Our commitment to social justice
Emergency statement agreed at ActionAid General Assembly
At the ActionAid General Assembly last week, the following text was proposed by a number of member countries, including the USA, Guatemala, Italy, Brazil, Uganda, Denmark, India and Spain.
The statement was unanimously approved and is therefore presented here.
ActionAid has been consolidating a collective political analysis and understanding of the major trends facing all of our countries across the world, informed by our current strategy, Action for Global Justice.
We see a rise of authoritarianism and fascism in many of our countries and a shrinking of civil society space. There are increasing acts of state violence against vulnerable people including women, children, LGBTQI+ people, indigenous people, immigrants, migrants and others. Climate change is already having a devastating impact and young people are joining the climate justice movement and rising up to demand that global leaders take urgent action to protect the planet.
Unbridled capitalism is fuelling these crises with land grabs that primarily affect indigenous people, corporate capture of common goods and assaults on the rights of workers. In this context we see increasing criminalisation of human rights defenders, worker movements, climate justice activists, indigenous leaders that defend their territories, those working for justice for immigrants, migrants and refugees.
We understand that all these flow from the intersections between patriarchy, racism, capitalism and militarism. The violence against women’s bodies is connected to the violence against the earth and the violent capture of territories. Because there are systems, structures and laws that are shrinking civil society space and criminalising those that seek justice, we recognise that our efforts to uphold the principles of international conventions on human rights and other frameworks that protect people and planet could become, or be seen as, nonviolent acts of civil disobedience.
We state as ActionAid International in this Assembly that we as a Federation:
- We will be aligned with our allies and partners who are facing injustice and violence in this context and seek to support them.
- We will commit ourselves to make visible the systemic root causes of these injustices.
- We will commit to making the connections between the experience of these injustices across our countries as well as the global systems and structures that perpetuate these abuses and foster solidarity and common action to build a world aligned with our organisational vision.
- We will become more flexible, agile and creative in our responses, joining with social movements, allies and others that push back against injustice and call for a more equitable and sustainable world.

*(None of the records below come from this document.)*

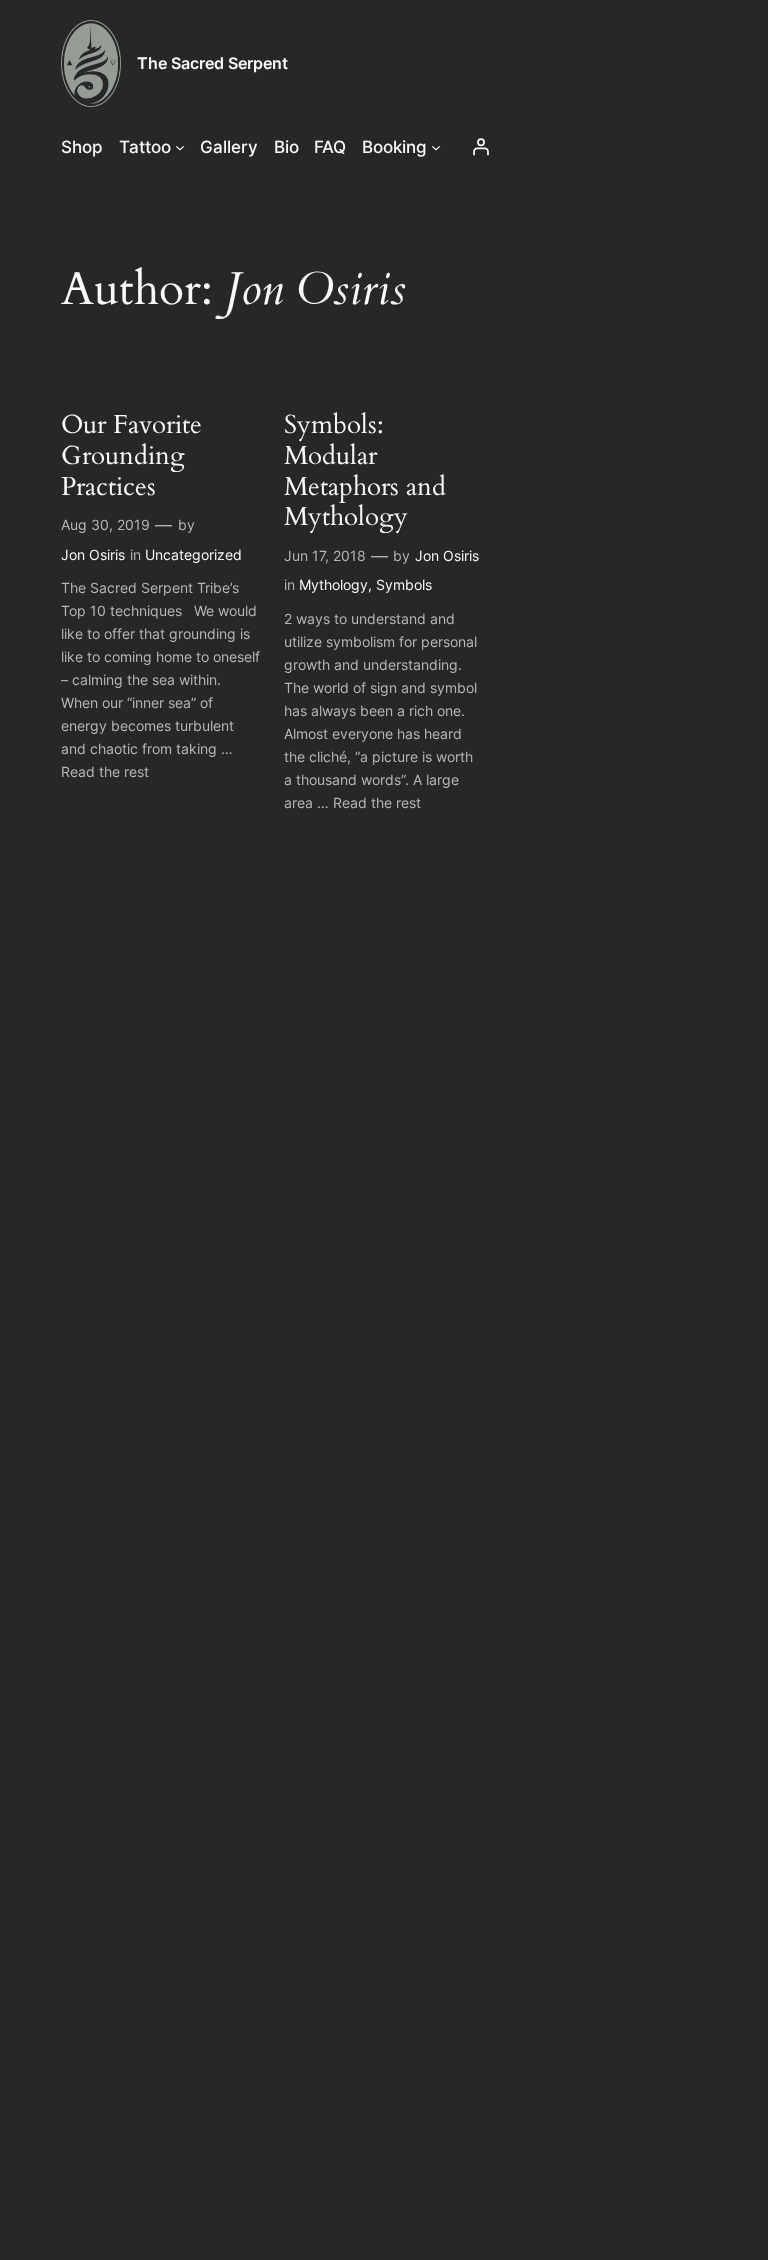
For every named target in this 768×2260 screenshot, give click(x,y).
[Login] (481, 147)
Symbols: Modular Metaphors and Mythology (365, 471)
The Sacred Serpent (212, 63)
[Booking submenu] (436, 147)
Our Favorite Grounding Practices (131, 456)
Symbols (404, 584)
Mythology (333, 584)
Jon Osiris (93, 554)
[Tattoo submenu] (180, 147)
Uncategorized (193, 554)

- We will accept that in some cases ActionAid staff, partners or people in the communities we work with might chose lawful, non‐violent peaceful civil disobedience as a tactic that makes visible unjust laws that perpetuate systemic injustice in the traditions of Gandhi, Martin Luther King Jr., Berta Caceres, Marielle Franco, Rigoberta Menchu, and others.
- We recognise that in some of our contexts simply continuing our work and struggle for justice will become acts of civil disobedience because this work has itself been criminalised in the context of new laws passed by repressive authoritarian or fascist states.
- We recognise ourselves as human rights and justice defenders that stand for multilateralism, life and true citizenship for everybody, Humanity first! and we will continue promoting values of solidarity.
- Any actions will need to be grounded in the context and driven by the people most affected, with our duty of care not to put them at risk.